In sintesi elenchiamo, seguendo l’ordine presentato nel libro, quelli fallimentari e successivamente quelli idonei a stabilire un rapporto soddisfacente.


PUNTUALIZZARE
E’ una caratteristica delle persone intelligenti, ma se eccessiva diventa ridondante con l’effetto di insospettire, irritare l’altro, che rifiuterà il dialogo proprio per il sovradosaggio di puntualizzazioni; “proprio come un farmaco somministrato in dosi eccessive si trasforma in veleno”.


RECRIMINARE
Si evidenziano le colpe del partner a tal punto e con una eccessiva insistenza da provocare un rifiuto emotivo di chi ascolta.


RINFACCIARE
Chi rinfaccia assume il ruolo di vittima dell’altro con l’intento di indurre il partner a correggersi e soprattutto arrogandosi il potere sull’altro, manipolandolo attraverso i sensi di colpa.


PREDICARE
Serve solo a chi parla producendo spesso la reazione opposta: trasgredire.


“TE L’AVEVO DETTO”
Crea in chi riceve il messaggio un senso di inadeguatezza, l’idea di aver sbagliato mentre chi parla ovviamente ha capito da subito cosa fare.
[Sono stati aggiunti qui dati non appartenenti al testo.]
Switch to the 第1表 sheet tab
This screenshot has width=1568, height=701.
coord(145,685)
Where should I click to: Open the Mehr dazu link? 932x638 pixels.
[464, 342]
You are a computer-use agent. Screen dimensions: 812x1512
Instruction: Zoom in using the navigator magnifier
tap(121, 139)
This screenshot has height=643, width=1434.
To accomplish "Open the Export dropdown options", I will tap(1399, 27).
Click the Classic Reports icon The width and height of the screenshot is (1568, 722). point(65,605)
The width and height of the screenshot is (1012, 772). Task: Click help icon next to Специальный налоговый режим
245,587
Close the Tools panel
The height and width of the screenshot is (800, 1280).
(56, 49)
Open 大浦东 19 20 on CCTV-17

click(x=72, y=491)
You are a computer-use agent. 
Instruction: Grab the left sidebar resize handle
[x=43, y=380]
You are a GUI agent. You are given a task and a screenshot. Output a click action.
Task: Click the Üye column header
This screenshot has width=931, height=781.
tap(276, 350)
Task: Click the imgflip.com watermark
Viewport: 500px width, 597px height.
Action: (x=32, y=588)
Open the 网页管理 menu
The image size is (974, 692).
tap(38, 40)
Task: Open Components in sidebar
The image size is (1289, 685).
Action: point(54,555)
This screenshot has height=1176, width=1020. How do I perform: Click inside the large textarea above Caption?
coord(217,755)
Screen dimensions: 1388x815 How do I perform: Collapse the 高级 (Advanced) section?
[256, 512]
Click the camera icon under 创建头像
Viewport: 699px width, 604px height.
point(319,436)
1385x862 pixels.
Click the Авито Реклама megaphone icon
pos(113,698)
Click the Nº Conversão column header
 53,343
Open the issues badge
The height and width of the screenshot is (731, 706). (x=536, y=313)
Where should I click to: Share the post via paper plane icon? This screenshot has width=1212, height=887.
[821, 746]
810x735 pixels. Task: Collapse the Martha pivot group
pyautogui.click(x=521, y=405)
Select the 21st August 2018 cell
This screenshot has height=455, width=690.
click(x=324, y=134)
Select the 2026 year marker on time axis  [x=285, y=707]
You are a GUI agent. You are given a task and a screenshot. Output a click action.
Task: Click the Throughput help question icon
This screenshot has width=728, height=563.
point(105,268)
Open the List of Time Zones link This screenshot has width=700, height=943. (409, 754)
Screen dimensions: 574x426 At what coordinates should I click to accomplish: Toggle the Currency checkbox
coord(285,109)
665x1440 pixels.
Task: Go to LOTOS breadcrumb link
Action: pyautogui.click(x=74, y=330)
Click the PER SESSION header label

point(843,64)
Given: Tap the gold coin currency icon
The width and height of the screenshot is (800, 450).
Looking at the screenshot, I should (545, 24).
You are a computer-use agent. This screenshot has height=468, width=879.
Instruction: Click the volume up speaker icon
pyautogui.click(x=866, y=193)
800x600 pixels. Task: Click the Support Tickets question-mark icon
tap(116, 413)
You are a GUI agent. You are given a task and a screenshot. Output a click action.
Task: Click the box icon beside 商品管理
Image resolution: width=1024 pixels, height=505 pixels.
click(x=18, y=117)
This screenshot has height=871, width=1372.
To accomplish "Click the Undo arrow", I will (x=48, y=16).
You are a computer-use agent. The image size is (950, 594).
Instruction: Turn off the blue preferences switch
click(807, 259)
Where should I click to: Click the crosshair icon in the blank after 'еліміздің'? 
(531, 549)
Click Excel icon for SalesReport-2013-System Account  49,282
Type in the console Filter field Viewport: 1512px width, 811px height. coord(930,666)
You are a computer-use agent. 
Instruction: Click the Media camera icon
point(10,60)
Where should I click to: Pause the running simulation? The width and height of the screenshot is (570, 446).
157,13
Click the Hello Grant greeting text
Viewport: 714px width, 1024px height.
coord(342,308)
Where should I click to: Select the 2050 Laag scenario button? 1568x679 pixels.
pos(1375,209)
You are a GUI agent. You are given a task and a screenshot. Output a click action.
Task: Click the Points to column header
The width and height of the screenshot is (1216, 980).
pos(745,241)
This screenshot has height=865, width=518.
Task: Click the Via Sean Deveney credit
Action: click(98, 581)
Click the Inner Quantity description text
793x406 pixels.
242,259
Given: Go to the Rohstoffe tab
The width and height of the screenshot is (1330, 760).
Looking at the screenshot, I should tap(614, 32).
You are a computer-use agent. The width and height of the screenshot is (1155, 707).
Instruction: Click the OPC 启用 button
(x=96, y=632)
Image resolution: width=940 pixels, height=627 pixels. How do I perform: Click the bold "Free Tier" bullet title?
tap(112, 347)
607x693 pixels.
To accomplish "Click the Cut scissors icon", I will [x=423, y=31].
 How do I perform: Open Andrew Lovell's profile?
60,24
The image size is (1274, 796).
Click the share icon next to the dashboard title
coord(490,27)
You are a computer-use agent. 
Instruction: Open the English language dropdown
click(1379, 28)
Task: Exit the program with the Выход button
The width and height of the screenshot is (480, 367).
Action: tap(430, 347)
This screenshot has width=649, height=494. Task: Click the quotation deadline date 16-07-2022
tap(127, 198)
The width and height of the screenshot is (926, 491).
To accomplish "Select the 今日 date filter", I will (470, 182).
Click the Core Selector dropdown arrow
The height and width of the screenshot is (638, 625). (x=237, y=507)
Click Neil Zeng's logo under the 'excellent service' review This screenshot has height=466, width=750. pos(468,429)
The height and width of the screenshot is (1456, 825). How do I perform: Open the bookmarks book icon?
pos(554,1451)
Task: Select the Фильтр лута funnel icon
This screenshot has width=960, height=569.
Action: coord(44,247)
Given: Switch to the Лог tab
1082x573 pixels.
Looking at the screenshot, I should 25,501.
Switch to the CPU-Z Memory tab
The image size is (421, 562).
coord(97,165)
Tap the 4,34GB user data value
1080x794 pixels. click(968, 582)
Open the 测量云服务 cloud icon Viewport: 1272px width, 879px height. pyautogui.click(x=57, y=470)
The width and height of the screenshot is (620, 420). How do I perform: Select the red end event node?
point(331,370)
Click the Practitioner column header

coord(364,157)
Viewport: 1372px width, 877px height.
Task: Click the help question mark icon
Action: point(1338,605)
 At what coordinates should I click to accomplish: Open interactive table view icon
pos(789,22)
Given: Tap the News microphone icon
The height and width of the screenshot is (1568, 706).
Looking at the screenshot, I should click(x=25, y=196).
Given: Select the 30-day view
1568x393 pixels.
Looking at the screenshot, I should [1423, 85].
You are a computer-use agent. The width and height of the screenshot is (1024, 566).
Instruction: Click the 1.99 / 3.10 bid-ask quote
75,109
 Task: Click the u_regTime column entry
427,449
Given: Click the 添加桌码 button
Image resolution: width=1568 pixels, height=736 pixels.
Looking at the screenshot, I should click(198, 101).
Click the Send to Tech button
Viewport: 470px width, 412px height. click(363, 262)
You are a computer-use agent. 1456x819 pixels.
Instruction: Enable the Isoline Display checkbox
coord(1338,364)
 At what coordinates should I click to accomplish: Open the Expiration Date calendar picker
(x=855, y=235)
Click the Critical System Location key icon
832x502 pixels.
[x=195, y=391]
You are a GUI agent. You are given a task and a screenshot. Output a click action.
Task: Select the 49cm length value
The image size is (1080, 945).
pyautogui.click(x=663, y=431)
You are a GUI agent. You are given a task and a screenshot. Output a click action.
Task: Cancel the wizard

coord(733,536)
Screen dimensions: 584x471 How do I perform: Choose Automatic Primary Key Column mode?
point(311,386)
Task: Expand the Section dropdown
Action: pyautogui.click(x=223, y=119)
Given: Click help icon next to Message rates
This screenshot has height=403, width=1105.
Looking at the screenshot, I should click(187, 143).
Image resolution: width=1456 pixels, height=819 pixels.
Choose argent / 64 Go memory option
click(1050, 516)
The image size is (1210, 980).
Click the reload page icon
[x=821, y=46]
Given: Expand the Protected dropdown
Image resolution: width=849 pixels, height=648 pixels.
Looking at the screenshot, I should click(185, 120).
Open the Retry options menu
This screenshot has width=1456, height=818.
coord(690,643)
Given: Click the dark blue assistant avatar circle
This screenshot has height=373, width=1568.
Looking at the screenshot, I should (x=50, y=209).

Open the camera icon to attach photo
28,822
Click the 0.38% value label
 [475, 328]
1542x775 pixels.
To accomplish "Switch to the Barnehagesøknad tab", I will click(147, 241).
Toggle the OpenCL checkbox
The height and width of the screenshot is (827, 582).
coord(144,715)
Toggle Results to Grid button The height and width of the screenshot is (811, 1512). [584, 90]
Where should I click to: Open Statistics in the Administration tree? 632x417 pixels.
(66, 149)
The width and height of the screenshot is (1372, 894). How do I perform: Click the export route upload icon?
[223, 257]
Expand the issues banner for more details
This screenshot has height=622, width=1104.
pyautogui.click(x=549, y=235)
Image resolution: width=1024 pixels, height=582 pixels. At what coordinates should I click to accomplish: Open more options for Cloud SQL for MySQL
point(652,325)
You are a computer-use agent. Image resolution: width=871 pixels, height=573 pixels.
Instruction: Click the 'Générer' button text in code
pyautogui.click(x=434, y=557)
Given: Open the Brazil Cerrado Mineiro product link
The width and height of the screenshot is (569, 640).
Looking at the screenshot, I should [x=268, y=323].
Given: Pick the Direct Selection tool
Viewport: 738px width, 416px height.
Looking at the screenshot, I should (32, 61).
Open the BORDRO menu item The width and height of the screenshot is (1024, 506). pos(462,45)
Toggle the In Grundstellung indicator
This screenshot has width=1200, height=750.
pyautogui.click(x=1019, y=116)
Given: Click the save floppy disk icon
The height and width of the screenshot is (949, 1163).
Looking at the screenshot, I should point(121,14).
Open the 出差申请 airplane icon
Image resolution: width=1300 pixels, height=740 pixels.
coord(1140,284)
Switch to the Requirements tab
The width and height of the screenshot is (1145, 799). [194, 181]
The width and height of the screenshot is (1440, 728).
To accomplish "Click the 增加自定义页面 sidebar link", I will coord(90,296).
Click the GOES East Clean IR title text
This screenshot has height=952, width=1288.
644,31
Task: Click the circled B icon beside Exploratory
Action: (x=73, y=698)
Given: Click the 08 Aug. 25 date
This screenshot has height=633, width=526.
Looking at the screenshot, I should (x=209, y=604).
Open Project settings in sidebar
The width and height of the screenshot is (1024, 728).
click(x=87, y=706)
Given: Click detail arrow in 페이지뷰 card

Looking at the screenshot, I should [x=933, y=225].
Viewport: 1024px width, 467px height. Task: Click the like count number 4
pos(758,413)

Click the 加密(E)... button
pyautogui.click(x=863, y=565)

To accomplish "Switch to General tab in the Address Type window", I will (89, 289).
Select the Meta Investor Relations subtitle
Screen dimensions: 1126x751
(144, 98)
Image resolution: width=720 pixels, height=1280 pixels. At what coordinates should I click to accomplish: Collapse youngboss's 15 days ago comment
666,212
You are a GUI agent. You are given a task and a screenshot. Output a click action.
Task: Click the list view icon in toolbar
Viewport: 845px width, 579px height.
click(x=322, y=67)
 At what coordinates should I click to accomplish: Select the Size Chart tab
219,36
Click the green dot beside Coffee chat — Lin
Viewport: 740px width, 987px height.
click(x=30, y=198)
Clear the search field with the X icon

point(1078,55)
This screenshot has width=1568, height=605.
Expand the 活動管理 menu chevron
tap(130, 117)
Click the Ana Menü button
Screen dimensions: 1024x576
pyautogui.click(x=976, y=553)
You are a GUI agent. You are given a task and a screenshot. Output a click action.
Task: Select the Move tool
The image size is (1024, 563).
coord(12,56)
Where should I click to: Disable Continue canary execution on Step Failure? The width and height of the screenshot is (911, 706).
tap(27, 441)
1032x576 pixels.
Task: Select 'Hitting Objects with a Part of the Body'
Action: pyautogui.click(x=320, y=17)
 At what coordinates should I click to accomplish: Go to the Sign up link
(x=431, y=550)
Ciò crea rabbia e distanza emotiva.


LO FACCIO SOLO PER TE
Sembrerebbe un aiuto, ma invece suona solo come una squalifica (tu non sei capace).
Come Watzlawick nella “Pragmatica della comunicazione” ci insegna, ogni atto comunicativo possiede un effetto informativo e uno relazionale (non solo “cosa” dico, ma soprattutto “come” lo dico). Il secondo effetto è essenziale per la relazione.


BIASIMARE
Non significa criticare e neppure contestare, è piuttosto una sequenza rappresentata da una prima parte che appare gratificante per chi ascolta e una seconda parte in cui si afferma che lui o lei avrebbe potuto far meglio, diversamente, comunque non così.